In a letter to Secretary Rick Perry, U.S. Dept. of Energy, Knauff complained the private company contracted by DOE to deconstruct the massive former uranium enrichment plant now has plans that will result in the burial on-site of many materials – allegedly contaminated materials – from what is known as building X-326, which was used for high levels of uranium enrichment.
“The company (Flour BWXT or FBP) has recently notified us that the DOE has moved up isolating (cutting off all utilities) in the X-326 … Which means whatever is left in the building at that time will be placed in the waste cell,” Knauff wrote in his letter to Perry.
Knauff contends the building still contains a large amount of process equipment once used for high level, or assay, uranium enrichment. He further argues the building contains a large amount of transuranics, which according to a Google search, usually refers to high level radioactive waste. Knauff does note the presence of transuranic waste was normal for that building.
“There are also large quantities of other very hazardous materials such as PCBs remaining in the building, all of which will go uncontrollably into the waste cell if not removed before the building is isolated,” Knauff wrote. “In addition, because of the manner in which FBP removed certain equipment, they have made the entire 30 acres of the upstairs of X-326 (an)highly contaminated and airborne contamination area.”

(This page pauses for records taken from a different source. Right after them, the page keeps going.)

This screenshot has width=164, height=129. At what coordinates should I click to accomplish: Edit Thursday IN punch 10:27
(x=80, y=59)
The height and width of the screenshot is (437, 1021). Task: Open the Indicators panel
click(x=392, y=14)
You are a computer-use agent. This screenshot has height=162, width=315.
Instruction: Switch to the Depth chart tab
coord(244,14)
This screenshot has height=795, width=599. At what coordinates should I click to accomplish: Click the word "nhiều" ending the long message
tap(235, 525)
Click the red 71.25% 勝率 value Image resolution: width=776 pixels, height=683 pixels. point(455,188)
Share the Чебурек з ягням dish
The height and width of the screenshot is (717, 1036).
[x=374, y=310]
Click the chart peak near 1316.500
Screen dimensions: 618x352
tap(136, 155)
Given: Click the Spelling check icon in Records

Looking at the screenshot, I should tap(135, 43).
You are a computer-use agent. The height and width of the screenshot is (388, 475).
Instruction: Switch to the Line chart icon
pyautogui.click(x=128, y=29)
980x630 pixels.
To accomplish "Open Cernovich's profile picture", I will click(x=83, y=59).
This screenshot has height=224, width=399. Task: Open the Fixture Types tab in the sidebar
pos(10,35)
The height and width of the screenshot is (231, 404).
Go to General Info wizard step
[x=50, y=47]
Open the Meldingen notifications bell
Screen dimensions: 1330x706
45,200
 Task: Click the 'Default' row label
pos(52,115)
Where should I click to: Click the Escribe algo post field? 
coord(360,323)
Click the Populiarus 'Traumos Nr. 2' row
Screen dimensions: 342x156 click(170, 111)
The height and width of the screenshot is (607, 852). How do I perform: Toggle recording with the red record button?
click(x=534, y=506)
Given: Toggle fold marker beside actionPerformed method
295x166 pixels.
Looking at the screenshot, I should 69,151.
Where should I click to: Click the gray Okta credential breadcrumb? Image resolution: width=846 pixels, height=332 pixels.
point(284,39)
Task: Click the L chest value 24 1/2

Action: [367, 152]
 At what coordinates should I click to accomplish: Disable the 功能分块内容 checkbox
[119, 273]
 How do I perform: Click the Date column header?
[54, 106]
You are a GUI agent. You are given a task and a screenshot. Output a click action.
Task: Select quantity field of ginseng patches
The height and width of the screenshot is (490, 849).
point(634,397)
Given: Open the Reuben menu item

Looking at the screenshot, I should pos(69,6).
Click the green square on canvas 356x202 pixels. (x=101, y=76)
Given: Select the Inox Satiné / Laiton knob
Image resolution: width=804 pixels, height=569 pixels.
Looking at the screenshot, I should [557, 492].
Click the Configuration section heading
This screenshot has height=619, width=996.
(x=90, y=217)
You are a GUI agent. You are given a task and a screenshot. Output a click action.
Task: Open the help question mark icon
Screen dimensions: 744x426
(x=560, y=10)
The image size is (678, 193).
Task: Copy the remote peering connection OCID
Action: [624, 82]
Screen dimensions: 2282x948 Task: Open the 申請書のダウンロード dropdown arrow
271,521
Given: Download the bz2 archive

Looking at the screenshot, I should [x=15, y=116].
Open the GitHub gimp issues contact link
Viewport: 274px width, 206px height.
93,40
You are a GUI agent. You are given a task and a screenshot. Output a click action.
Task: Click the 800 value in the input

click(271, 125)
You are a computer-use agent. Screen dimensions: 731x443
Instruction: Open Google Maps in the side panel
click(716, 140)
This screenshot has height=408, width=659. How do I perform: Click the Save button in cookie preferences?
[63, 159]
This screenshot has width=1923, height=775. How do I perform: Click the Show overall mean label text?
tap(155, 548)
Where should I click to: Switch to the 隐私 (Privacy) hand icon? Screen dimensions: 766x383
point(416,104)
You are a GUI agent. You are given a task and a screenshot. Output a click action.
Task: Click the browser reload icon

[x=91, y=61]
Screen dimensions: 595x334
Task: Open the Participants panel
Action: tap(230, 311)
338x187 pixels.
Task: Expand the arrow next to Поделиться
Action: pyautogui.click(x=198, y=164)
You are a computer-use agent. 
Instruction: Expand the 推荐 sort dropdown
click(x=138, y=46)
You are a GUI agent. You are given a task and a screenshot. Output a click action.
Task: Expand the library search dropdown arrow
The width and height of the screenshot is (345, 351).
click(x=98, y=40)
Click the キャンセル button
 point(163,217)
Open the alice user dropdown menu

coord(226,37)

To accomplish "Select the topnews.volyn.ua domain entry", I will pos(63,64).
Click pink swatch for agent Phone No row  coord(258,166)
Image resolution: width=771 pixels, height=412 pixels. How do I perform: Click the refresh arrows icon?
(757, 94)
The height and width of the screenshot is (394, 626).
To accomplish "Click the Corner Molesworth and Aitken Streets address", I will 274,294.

Knauff alleges all that contamination “will be cast to the wind during large equipment demolition and likely contaminate areas of the plant site and surroundings not previously contaminated.”
The union leader goes on to blast the company’s plans as a “grave injustice” to persons who worked at the plant and continue to live in the immediate area.
Knauff notes the United Steelworkers have represented the hourly workforce at the plant from its beginning in 1953. He further notes the union has steadily opposed plans for the on-site disposal facility.
“I know that you and others have toured the destruction and demolition in progress; however, our members know you were not given a real picture,” Knauff asserts, but one that was “cleansed and cosmetic.”
Not surprisingly, local activist and president of Portsmouth-Piketon Residents for Environmental Safety and Security (PRESS), Vina Colley, also came out against the plans for the X-326 building. In a letter to Anne Marie White, Assistant Secretary for Environmental Management, DOE, Colley among other things, once more contends the waste disposal facility is to be built on fractured bedrock. The latter is a contention disposal facility opponents have made repeatedly. It is also one DOE consistently has denied and refuted by DOE.
Piketon Village officials claim DOE and other bureaucracies involved in planning for the disposal site are doing so without any input from local officials or citizens. Piketon leaders along with numerous village and city councils from around the area already have passed resolutions opposing what DOE calls an on-site disposal facility but opponents routinely refer to as a “radioactive waste dump.”
According to a press release from Piketon Mayor Billy Spencer, the disposal facility, now under construction, is set to contain about 1.5 million cubic yards of nuclear, hazardous and toxic waste generated by ongoing decontamination and decommissioning efforts at the mammoth, shuttered, diffusion plant.
“This is common sense,” Spencer continued. “Who in their right mind doesn’t believe the public should know what kind and how much radioactive and hazardous wastes are being put into their community?”
Spencer made his comments prior to any public revelations regarding building X-326.
Responding to the contentions of Piketon officials, DOE spokesperson Yvette Cantrell denied the village has been frozen out of the ongoing decision process.
“During the CERCLA ( Comprehensive Environmental Response, Compensation, and Liability Act, often referred to as the Superfund Act) process for waste disposal alternatives, the DOE used multiple outreach pathways to invite public input to the decision process,” Cantrell said in an email.
“After the decision was finalized in 2015, DOE moved forward to develop project documents necessary to implement the decision. The WACIP (waste acceptance criteria implementation plan) is one of those documents.”
Cantrell promised details as to how the plan, along with other upcoming documents, mix into the overall cleanup of the Piketon site will be part of an upcoming, ongoing series of public information sessions.
“The next set of public information sessions is scheduled for mid-November,” Cantrell said.
Cantrell did not respond to a request for further comment for this story. Perry’s office also could not be reached for comment.